From the beginning, the Barbers have contracted with Duplin Winery of Rose Hill, N.C.
“We were Duplin’s first growers west of Cape Fear River,” says George. “It was thought the land here wasn’t a good soil type for grapes, but it has worked out.”
They have an off farm business called Cape Fear Ag Services. “We do GPS soil sampling and mapping and crop insurance,” says Sonya.
What would the Barbers suggest if a friend said he or she was considering planting a vineyard?
“I would encourage anyone thinking about getting into wine grapes to be sure there is a secure market for them,” says Sonya. “And it is an expensive crop to get into, so you want to have a good relationship with a lending institution. You need to be prepared for intensive management, especially the first three years while you are training the vines.”
You may be able to harvest some grapes after two years but it usually takes three. The Barber vineyard is just now reaching full productivity, and the North Carolina Wine and Grape Council warns that it can take six or seven years before a winery can make a profit.
Wine grapes don’t require large tractors and other equipment, but that is not as much an advantage as it would seem. “The equipment you use to produce wine grapes is very specialized, and it is expensive,” she says. “But we are glad the equipment is available. Otherwise the labor input would be too intensive.”

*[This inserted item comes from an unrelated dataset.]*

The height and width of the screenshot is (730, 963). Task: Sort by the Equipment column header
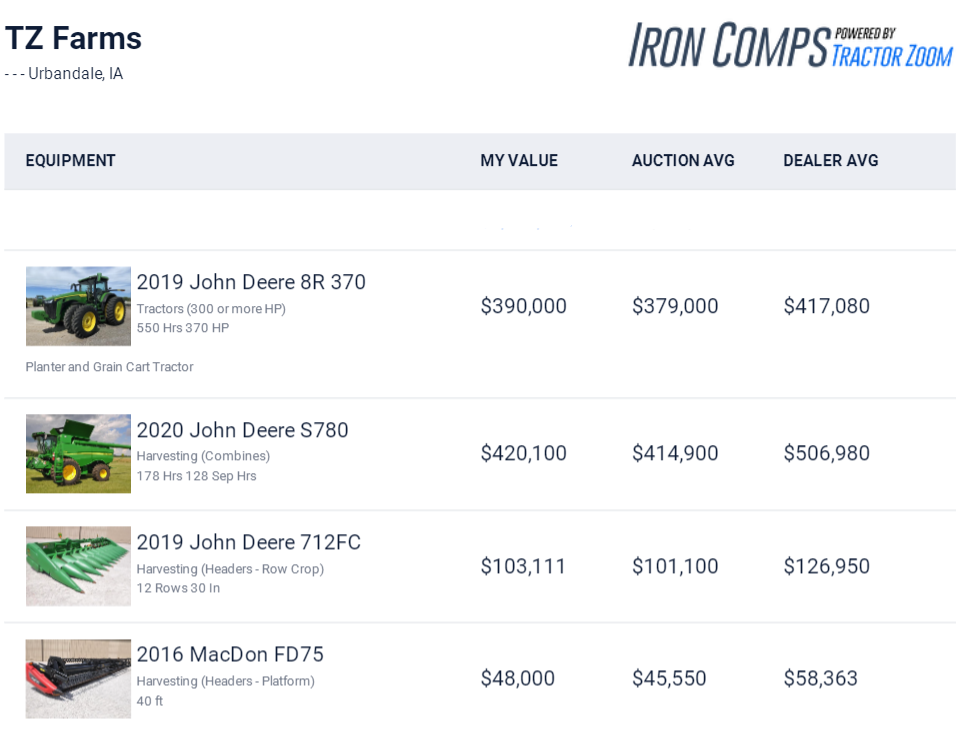70,161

To make wine grapes work, you must choose a site wisely. To be good for muscadine production, says Connie Fisk, North Carolina Extension Associate specializing in muscadines, a site must have:
• Internal soil drainage. “Water should not stand on the site after a normal rain,” says Fisk.
• Good air flow. “Plant on an elevated site at least 50 feet away from woods or other obstructions that would block air movement,” says Fisk. “This is especially important in the Piedmont where cold damage is a concern.”
• Favorable field shape. “You want to have adequate row length for equipment efficiency and reduced end-structure investment,” she says. North-South row orientation is preferred.
• Soil pH and fertility in the recommended range. “Lime is usually necessary to raise the pH to 6.5,” says Fisk. “A soil test should be your first step. Contact your Cooperative Extension office for additional information.”